Mix flour, salt and yeast together in a mixing bowl. This will prevent the yeast from clumping up, a common problem when you add the water to the yeast first. Drizzle the water all over the top of the flour mixture and stir until their is no dry flour, but it isn’t a proper ball yet. Cover and let sit for 20 minutes.


Stir the dough a little more until it starts to come together as a ball and knead for just 2 minutes. If you’re not familiar with the kneading process, here’s an episode of FOODLANDia, a public access cooking show I was on back in Iowa. I’m using a different recipe so the dough is more dense, but the technique is the same. The bit where I’m kneading is at 10:12. Also, don’t miss what may be the only hip-hop song about tea at 20:06.


Place the dough in an oiled bowl, cover tightly and let rise on the counter for 2 hours. Afterward, flop the dough onto your counter, shape into a rough rectangle and cut into three equal pieces (each should weigh 8 1/2 to 9 ounces.) Shape these into balls, cover with a damp towel or oiled plastic wrap and let rest for 20 minutes.


To shape each loaf, gently form a rectangle about 6” wide and 4” long. Fold it like a letter, the bottom third up, then the top third down. Create a trough with the edge of your hand, like I show in the video, then pinch it shut. Do this with each dough ball, replacing them under the towel when done. After the last ball is shaped, go back to the first and roll it out about 13”-14”. Start in the middle, moving your hands toward the ends of the loaf. For a batard, just keep it a bit shorter. After each loaf is formed place it on your pan or baking sheet, cover again and let rise about 1 hour. Preheat your oven to 475 now, so it has plenty of time to warm up.


10 minutes before the final rise is finished, heat up a cast iron skillet on the stove until it’s very hot, then place it in the bottom of the oven.

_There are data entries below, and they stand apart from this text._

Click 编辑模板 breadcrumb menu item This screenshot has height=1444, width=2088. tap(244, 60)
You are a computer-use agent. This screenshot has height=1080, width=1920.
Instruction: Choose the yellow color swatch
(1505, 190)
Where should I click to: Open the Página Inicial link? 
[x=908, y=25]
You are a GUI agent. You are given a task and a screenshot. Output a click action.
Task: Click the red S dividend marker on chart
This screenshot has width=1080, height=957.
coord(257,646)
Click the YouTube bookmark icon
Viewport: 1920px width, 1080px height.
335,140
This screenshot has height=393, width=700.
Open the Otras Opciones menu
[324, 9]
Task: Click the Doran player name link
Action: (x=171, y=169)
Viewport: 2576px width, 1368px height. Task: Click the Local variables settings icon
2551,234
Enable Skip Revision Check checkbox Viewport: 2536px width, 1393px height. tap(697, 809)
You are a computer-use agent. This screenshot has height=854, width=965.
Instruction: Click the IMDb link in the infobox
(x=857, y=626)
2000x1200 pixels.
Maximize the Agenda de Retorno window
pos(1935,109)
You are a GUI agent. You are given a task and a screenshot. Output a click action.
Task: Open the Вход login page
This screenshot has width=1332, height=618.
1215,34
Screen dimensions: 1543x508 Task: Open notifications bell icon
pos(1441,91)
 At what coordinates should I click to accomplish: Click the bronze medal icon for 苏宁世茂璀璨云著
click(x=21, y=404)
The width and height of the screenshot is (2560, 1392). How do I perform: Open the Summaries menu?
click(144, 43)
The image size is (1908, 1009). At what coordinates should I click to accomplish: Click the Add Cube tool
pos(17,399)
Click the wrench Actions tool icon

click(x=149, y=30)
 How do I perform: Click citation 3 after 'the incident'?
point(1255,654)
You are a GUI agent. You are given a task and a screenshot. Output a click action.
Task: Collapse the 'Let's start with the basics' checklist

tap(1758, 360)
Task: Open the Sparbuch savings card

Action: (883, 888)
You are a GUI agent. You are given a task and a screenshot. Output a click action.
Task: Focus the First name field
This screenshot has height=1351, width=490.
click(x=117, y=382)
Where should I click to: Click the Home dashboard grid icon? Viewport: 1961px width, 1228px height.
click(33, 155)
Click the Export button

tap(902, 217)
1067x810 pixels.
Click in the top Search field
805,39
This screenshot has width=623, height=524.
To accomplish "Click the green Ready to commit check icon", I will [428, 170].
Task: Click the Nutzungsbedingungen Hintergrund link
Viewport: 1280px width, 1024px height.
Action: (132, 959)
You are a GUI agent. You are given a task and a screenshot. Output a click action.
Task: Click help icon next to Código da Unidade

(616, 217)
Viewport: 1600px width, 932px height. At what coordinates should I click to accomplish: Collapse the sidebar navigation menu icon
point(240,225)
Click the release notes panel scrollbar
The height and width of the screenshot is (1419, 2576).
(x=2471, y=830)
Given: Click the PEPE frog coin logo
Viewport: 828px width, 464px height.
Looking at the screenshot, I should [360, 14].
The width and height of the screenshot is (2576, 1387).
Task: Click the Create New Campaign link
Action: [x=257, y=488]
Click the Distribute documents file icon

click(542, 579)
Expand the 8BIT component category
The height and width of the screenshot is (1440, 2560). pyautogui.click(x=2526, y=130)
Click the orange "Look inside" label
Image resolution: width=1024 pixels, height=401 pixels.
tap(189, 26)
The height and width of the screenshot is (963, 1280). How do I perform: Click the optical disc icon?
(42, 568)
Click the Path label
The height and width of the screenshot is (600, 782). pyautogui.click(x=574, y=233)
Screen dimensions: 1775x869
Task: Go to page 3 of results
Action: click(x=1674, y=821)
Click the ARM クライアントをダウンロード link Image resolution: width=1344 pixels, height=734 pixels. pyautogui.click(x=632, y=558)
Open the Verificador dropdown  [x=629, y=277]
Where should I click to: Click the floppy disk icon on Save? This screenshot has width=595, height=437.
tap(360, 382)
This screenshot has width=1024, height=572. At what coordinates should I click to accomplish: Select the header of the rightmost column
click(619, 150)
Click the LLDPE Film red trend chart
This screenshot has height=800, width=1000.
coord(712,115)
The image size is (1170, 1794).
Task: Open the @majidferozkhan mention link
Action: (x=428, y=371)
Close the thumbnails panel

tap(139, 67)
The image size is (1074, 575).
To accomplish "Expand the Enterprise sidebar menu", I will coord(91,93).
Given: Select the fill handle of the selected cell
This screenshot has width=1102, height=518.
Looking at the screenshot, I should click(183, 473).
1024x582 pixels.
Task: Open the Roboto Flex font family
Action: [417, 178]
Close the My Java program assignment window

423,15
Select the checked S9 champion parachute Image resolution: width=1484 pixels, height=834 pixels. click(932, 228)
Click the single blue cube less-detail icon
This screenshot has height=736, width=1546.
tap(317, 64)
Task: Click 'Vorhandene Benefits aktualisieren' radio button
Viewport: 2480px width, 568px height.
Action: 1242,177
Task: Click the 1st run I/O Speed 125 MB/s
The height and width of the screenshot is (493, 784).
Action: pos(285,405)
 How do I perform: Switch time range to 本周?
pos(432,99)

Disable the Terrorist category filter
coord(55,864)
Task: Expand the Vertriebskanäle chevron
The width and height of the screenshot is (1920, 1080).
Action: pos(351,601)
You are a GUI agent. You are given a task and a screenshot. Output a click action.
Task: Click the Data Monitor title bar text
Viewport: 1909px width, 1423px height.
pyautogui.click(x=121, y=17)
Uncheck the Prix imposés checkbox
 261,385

 Use a razor blade or bread knife to slash each loaf on a sharp bias 3 or 4 times, about ⅛” deep. Then immediately put them in the oven and turn the oven down to 450. Wait 2 minutes, get out 2 or 3 ice cubes, open the oven, drop them in the cast iron and then quickly close the oven again. Set the timer for 22 minutes and don’t open the door until the timer goes off. When done, move the loaves to a cooling rack and let rest for 1 hour before slicing. If three are too many baguettes, wrap one in plastic and freeze. It will be fine. Serving suggestion: Cheddar and Branston Pickle sandwich.